Belvedere has been connected to Tiburon, physically and otherwise, throughout their mutual history. Originally known by the Spanish as "The Pasture of Shark Point," for 30 years the whole mile-by-half-mile "island" was the home of bigwig Israel Kashow. He squatted here in 1855, raising sheep and cattle and establishing his very own codfishery, where 700 tons of fish were cured each year by 100 Chinese workers.

Kashow lost ownership of the island to New York attorney James C. Bolton in 1868, who won the real estate on behalf of John Reed's heirs and received as his fee half of the land in question.

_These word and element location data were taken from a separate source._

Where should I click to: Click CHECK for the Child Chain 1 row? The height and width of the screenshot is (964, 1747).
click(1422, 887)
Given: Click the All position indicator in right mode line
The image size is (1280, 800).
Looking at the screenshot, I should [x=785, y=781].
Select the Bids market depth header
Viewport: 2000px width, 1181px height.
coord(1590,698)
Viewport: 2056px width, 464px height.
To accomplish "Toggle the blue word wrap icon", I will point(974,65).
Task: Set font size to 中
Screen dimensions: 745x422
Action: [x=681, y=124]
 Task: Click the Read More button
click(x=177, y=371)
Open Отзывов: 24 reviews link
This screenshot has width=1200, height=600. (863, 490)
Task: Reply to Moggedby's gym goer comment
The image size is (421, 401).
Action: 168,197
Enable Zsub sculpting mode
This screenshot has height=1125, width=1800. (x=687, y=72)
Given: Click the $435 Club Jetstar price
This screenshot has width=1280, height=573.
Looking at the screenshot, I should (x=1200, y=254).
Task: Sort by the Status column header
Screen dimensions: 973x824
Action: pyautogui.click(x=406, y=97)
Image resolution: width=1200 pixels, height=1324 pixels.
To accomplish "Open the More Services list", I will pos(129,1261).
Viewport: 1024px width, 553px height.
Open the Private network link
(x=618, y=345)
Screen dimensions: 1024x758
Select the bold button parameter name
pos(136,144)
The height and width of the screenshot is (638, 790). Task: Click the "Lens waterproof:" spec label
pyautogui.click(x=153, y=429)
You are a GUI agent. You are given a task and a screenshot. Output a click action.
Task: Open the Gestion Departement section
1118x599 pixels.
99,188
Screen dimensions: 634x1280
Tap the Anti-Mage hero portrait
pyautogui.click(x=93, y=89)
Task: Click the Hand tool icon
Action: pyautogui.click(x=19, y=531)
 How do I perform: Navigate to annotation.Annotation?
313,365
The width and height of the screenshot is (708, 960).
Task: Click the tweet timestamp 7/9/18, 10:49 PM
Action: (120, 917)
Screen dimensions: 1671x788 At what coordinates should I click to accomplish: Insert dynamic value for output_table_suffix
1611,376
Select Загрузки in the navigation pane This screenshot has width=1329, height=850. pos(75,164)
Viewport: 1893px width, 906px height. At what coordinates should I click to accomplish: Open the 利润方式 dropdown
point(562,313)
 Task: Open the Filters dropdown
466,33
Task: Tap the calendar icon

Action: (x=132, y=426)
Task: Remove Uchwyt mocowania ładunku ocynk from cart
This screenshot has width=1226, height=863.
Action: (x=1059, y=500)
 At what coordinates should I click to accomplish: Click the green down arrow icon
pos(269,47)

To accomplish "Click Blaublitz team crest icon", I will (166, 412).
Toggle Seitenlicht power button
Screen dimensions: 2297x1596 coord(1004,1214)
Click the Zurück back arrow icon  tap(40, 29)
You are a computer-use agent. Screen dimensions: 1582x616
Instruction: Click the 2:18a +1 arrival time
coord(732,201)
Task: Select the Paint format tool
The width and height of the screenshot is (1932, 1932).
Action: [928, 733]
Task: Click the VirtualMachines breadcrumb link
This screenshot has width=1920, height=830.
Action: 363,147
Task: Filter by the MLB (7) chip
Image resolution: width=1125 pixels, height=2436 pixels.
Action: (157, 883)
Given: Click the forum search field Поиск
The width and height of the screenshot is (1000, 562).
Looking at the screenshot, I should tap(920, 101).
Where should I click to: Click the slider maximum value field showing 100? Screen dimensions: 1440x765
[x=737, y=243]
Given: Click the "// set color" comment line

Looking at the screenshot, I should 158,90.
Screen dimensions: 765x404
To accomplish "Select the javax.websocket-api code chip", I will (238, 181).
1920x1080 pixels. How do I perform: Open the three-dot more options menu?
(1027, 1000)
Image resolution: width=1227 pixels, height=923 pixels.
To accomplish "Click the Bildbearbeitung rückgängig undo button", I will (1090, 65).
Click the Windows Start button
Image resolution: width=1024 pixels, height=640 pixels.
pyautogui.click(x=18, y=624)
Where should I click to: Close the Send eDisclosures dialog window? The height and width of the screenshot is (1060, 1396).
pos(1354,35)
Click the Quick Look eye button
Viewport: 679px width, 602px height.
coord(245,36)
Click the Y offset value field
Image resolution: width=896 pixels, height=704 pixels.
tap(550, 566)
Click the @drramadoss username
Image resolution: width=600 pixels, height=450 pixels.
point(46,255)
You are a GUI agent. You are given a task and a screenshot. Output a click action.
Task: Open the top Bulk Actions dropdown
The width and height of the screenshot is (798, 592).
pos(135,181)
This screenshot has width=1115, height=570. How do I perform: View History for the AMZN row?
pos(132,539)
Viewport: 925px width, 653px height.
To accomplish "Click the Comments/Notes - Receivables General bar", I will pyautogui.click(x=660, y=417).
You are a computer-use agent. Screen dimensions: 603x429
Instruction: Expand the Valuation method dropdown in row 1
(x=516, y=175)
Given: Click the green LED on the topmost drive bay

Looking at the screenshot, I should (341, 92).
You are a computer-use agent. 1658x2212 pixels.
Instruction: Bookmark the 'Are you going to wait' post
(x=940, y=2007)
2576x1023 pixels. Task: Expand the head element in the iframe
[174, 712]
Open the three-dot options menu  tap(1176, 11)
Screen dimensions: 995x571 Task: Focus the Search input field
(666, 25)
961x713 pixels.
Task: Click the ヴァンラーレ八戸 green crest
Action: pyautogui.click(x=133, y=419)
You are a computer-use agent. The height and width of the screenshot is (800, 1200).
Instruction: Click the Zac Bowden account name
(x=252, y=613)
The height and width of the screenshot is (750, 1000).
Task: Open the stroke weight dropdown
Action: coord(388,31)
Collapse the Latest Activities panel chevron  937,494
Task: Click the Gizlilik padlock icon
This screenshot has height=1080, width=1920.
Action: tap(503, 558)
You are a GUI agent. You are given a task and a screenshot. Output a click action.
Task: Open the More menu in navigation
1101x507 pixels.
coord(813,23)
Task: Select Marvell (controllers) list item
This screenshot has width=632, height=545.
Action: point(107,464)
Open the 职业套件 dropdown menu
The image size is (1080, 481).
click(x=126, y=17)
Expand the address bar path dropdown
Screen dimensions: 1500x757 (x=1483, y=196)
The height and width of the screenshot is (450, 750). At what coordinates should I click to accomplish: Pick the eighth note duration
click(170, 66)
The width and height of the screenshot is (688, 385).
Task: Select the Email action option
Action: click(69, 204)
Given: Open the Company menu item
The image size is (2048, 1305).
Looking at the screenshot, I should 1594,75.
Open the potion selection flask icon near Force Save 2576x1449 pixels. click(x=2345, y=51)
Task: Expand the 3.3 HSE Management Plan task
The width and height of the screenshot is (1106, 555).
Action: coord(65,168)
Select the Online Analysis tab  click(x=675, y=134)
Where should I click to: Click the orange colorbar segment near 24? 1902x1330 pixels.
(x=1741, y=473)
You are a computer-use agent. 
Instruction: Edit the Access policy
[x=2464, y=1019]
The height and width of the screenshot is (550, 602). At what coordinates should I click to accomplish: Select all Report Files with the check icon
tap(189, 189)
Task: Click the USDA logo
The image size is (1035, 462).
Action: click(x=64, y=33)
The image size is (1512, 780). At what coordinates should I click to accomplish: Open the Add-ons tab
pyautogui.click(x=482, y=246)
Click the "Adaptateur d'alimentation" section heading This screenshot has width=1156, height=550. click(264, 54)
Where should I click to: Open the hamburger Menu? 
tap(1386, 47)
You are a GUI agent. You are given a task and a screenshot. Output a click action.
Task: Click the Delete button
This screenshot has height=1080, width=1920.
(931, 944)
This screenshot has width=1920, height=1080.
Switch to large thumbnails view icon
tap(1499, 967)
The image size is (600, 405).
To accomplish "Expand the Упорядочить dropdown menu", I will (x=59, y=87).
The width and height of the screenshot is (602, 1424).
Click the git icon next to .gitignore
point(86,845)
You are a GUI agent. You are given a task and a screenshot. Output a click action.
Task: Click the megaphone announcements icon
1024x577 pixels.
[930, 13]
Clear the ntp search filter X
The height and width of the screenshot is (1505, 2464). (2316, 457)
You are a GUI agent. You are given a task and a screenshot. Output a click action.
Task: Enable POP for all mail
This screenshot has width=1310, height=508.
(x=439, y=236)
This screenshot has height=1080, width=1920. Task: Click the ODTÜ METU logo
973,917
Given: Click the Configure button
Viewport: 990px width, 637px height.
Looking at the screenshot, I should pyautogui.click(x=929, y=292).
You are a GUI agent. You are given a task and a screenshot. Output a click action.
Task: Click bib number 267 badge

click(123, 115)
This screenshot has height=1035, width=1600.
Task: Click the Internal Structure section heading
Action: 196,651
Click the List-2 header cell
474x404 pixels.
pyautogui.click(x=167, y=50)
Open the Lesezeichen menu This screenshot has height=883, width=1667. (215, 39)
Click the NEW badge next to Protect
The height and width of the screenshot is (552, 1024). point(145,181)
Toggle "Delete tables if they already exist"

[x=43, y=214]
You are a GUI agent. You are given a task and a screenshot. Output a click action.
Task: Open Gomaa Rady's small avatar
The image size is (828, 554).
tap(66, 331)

Kashow, however, refused to leave for 16 years, despite President Andrew Johnson, who claimed Belvedere for the military in 1867, and new owner Thomas B. Valentine, who brought his case all the way to Washington in 1884 and won in the process 7,845 acres of Marin's primest real estate, gloriously undeveloped.

Valentine named it Belvedere (Italian for "beautiful view") and subdivided it in 1890. M.M. O'Shaughnessy (see the Mill Valley section) laid out the new town, hillsides were terraced and the likes of Willis Polk and Julia Morgan designed the town's glorious new mansions. The town was incorporated in 1896; by 1900 there were 50 houses and one hotel, the Belvedere, the current location of the San Francisco Yacht Club. The annual Night in Venice celebrations began in 1895 with music, fireworks and beautifully decorated arks and yachts filling the lagoon. The tradition ended in 1927 with the wholesale pumping of mud into the lagoon, which resulted in precious landfill and, eventually, Tiburon Boulevard. The arks that once enjoyed Marin's most beautiful views departed, leaving the vistas to this beautiful island's beautiful homes.